__练习说明__:
(1) 在关于两序列最小差值索引的引文中，提问者用什么方法实现了索引查找？
(2) 请从关于两序列最小差值索引的引文末尾接着续写。

__引文段落__:
* * *
给定两个长度相同的序列A和B：一个是严格递增的，另一个是严格递减的，需要找到一个索引i，使得A[i]和B[i]之差的绝对值最小，如果有多个这样的索引，答案就是其中最小的一个，输入序列是标准的Python数组，保证它们的长度相同，效率要求：渐近复杂度：不超过输入序列长度的对数的幂。我已经使用黄金分割法实现了索引查找，但是我对浮点运算的使用感到困惑。是否有可能以某种方式改进这个算法，以便不使用它，或者你能想出一个更简洁的解决方案吗？

import random
import math
def peak(A,B):
    def f(x):
        return abs(A[x]-B[x])
    phi_inv = 1 / ((math.sqrt(5) + 1) / 2)
    def cal_x1(left,right):
        return right - (round((right-left) * phi_inv))
    def cal_x2(left,right):
        return left + (round((right-left) * phi_inv))
    left, right = 0, len(A)-1
    x1, x2 = cal_x1(left, right), cal_x2(left,right)
    while x1 < x2:
        if f(x1) > f(x2):
            left = x1
            x1 = x2
            x2 = cal_x1(x1,right)
        else:
            right = x2
            x2 = x1
            x1 = cal_x2(left,x2)
* * *
__数据摘录__:
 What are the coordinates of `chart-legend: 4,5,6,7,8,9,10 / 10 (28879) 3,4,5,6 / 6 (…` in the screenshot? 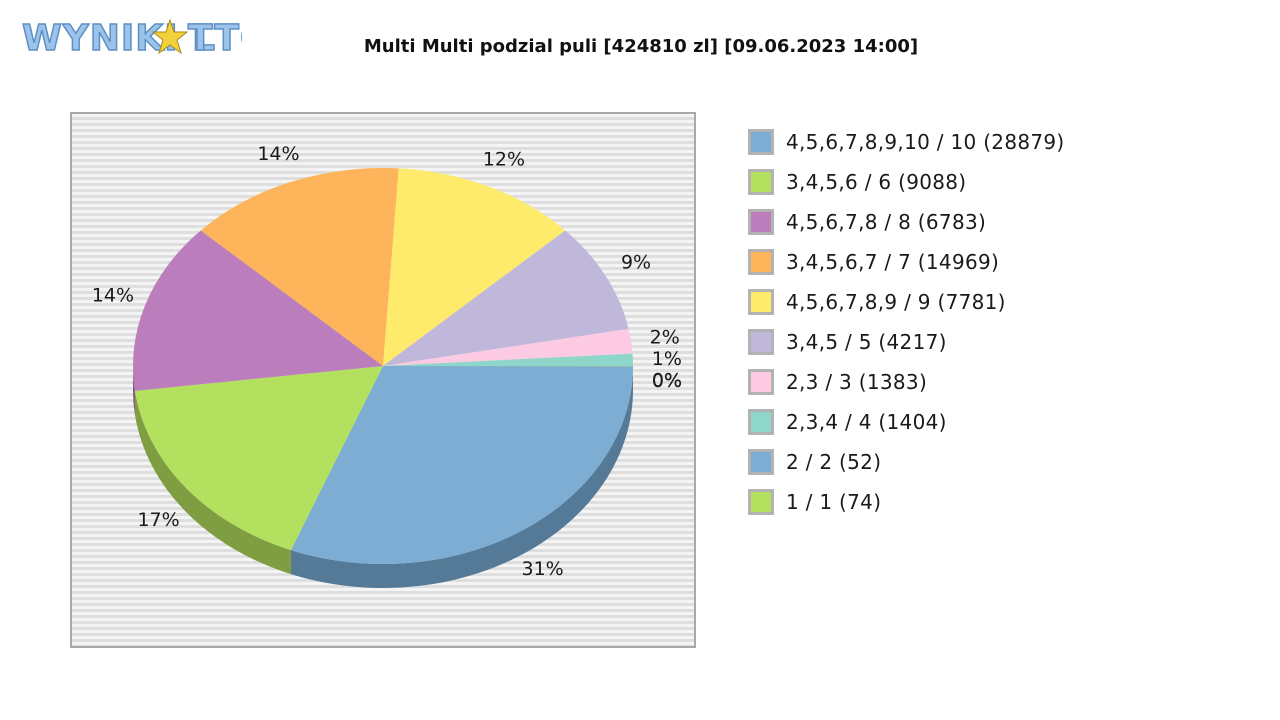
* * *
__练习答案__:
(1) 黄金分割法。

(2)
    if x1 > 1 and f(x1-2) <= f(x1-1): return x1-2
    if x1+2 < len(A) and f(x1+2) < f(x1+1): return x1+2
    if x1 > 0 and f(x1-1) <= f(x1): return x1-1
    if x1+1 < len(A) and f(x1+1) < f(x1): return x1+1
    return x1

#value check
def make_arr(inv):
    x = set()
    while len(x) != 1000:
        x.add(random.randint(-10000,10000))
    x = sorted(list(x),reverse = inv)
    return x

x = make_arr(0)
y = make_arr(1)
needle = 1000000
c = 0
for i in range(1000):
    if abs(x[i]-y[i]) < needle:
        c = i
        needle = abs(x[i]-y[i])
print(c)
print(peak(x,y))